En un principio, el término “chalar” se utilizaba para expresar movimiento, equivaliendo a verbos como “ir”, “andar”, “marchar”, “meter” o “pasar”. Sin embargo, su evolución semántica, especialmente en Madrid, llevó a esta voz a adquirir valores semánticos figurados como “enloquecer” o “enamorar a alguien”, derivados, probablemente, del uso de esta voz en contextos en los que una persona hacía que a otra se le “fuera” la cabeza o que el juicio se le “marchara”.  

La primera aparición de “chalar” en un diccionario está documentada en el año 1853, en el Suplemento al Diccionario Nacional o Gran Diccionario Clásico de la Lengua Española de Ramón Joaquín Domínguez, con el significado de “entrar”. Años más tarde, en 1918, se publica el Diccionario general y técnico hispano-americano de Manuel Rodríguez Navas y Carrasco, donde a la voz “chalar” se le suma, como uso vulgar, el significado de “trastornar, volver el seso”. La lexicografía académica, por su parte, recogió por primera vez dicha voz en la décimo quinta edición del Diccionario de la lengua española (1925), con los significados de “enloquecer” y “enamorar” —mantenidos con una leve modificación hasta el presente—, omitiendo su significado etimológico como verbo de movimiento, pero señalando su origen caló.

La voz “chalar” en la literatura

El despegue literario de “chalar” se produce a comienzos del siglo XX, coincidiendo con el auge del teatro popular y del sainete madrileño. Es en este contexto donde se muestra el uso cotidiano y natural de la voz, cuando autores como Carlos Arniches la ponen en boca de sus personajes en los diálogos de sus obras, como sucede en La venganza de la Petra o Donde las dan las toman (1917), obra ambientada en Madrid, donde el Señor Nicomedes, le dice a Petra: “Tu marido te toma el pelo, porque está convencido de que te ha chalao y de que te tie más segura que el deo meñique”. La tiene, por lo tanto, completamente enamorada. 

De “chalar”, proviene el término “chalado”, una voz también popular, cuyo uso se encuentra presente en obras protagonizadas por personajes madrileños, como sucede en El Jarama (1956), de Rafael Sánchez Ferlosio, donde se lee: “Está chalado —dijo Tito—; tirar de esa manera la comida”. En este caso, “chalado” es sinónimo de “loco”.

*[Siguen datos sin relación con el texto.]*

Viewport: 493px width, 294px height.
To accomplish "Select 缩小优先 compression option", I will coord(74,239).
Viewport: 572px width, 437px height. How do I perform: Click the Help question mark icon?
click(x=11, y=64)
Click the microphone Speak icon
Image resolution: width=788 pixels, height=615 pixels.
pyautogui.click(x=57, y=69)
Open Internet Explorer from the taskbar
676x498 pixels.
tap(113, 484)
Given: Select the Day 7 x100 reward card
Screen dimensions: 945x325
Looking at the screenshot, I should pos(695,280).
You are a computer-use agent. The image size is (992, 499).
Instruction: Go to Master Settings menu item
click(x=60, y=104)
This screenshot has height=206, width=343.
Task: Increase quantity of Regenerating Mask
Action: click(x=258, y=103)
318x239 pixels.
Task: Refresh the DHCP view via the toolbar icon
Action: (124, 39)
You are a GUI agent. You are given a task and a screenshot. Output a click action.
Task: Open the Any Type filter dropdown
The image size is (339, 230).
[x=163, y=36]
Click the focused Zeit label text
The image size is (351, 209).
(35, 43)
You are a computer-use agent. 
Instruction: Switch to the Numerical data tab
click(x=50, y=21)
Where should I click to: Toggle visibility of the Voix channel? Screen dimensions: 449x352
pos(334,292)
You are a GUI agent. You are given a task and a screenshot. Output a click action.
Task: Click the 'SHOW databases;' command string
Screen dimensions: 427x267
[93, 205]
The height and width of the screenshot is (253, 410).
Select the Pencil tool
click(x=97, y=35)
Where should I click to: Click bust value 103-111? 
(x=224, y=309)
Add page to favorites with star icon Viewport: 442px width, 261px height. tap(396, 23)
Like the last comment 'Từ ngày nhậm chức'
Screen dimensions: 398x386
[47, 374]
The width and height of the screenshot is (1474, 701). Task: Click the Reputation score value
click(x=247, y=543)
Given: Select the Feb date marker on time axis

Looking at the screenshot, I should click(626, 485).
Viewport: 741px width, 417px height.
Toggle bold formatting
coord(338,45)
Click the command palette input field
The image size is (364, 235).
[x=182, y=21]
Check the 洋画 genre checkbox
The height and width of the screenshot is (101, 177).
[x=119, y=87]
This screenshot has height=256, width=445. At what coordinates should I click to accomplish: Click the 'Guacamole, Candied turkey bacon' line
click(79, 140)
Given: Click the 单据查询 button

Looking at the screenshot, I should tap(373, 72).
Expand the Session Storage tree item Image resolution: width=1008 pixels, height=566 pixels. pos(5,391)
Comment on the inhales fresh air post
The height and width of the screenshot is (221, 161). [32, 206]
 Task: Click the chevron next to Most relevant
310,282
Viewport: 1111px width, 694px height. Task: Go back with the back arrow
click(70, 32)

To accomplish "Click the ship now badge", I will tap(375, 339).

La voz “chalar” es un ejemplo paradigmático de cómo una gran parte del léxico madrileño se construye a partir de la interacción entre la tradición, el contacto lingüístico y el uso cotidiano. Como ocurre con otros términos castizos ligados a las clases populares de Madrid y a su identidad lingüística, “chalar” no solo nombra una acción, sino que evoca un modo de hablar y de vivir. En sus dos significados, “enamorar” y “enloquecer a alguien”, late una misma intensidad emocional que demuestra la riqueza del habla madrileña, un registro lingüístico que sigue chalando a propios y extraños.